I stir them, then dump in the diced tomatoes and cabbage. Once I have it cooking, I start the rice and put it on the stove. I stand there for a minute when I realize the garlic bread is still in the other room, sitting on the freezer. I walk back in to get it and notice the scooper still in the kitty litter box, something I had forgotten about until I walked back in. I finish scooping it, retrieve the bread, and head back to the kitchen.

(Yes, I washed my hands after each time.)

I get the bread ready and pre-heat the oven. Then stick it in. Having had a close call, I decide to stay put in the kitchen while everything cooks. Of course, I have my phone. That’s when it dawns on me it’s been weeks since I wrote the last ADHD post. (Hyperfocus will be another topic.) So, I start reading some ADHD material and get completely lost in said material.

Until the realization kicks in that I’m supposed to be cooking, and I rush to the stove to find the rice had almost burned, as had the bread. Oh, by the way, dinner was done, and I had forgotten to make the salad. At that point, I was so frustrated, I just decided my body didn’t need salad that night. After all, it had gotten celery during the day.

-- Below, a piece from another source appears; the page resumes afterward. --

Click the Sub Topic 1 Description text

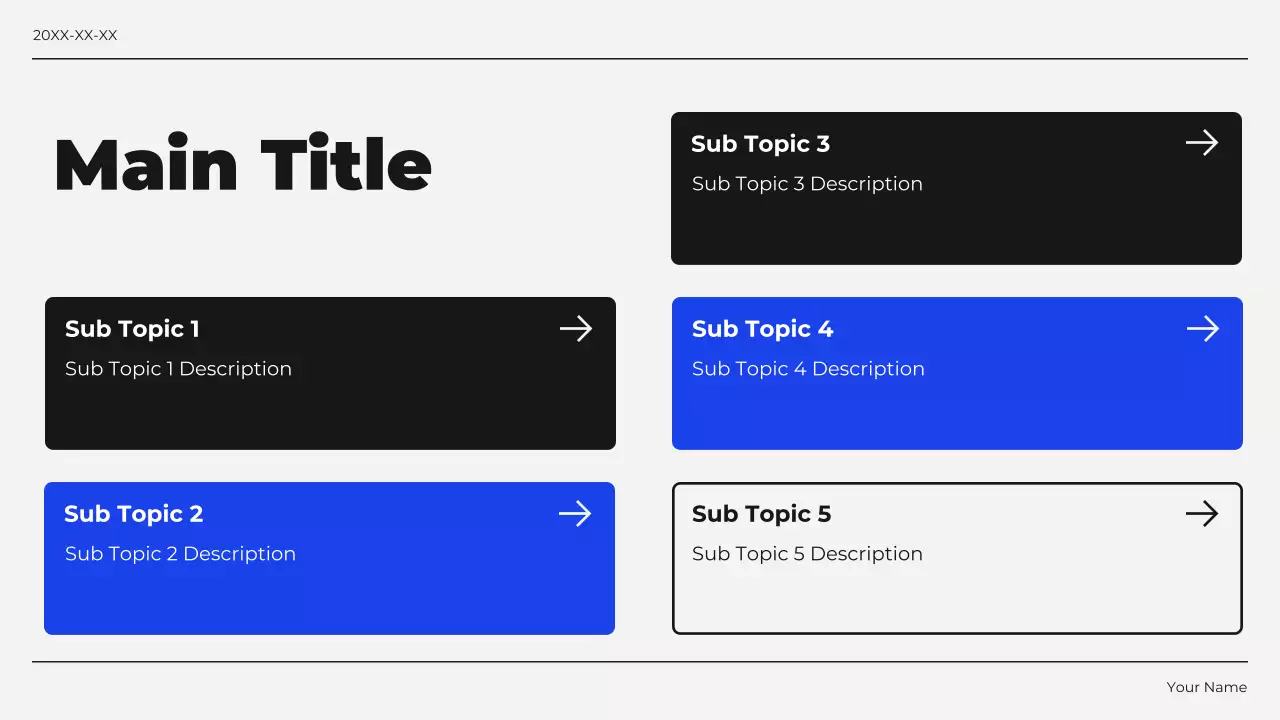pos(178,369)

I would like to say this is an abnormal day for me. But it isn’t. And it can be frustrating and demoralizing. The good thing is, while I struggle in the middle of it all, after the fact I now look at days like this and ask myself what I can realistically change. Or ask, is there really anything I need to change? Just because it’s not like others would do it, doesn’t make it wrong.

Because, at the end of the day, I got up, I got ready, I gave the dog his medicine, I cleaned out my car, I wrote words, I cleaned out the kitty litter box and fed the cat, and I ONLY almost burned dinner.

So, I’m taking that as a win.

(Also, I wrote this blog post over three weeks ago and am just getting it posted. Because, for nearly two weeks, I forgot the blog existed. Despite being so very excited about it when it launched. This. Is. My. Life.)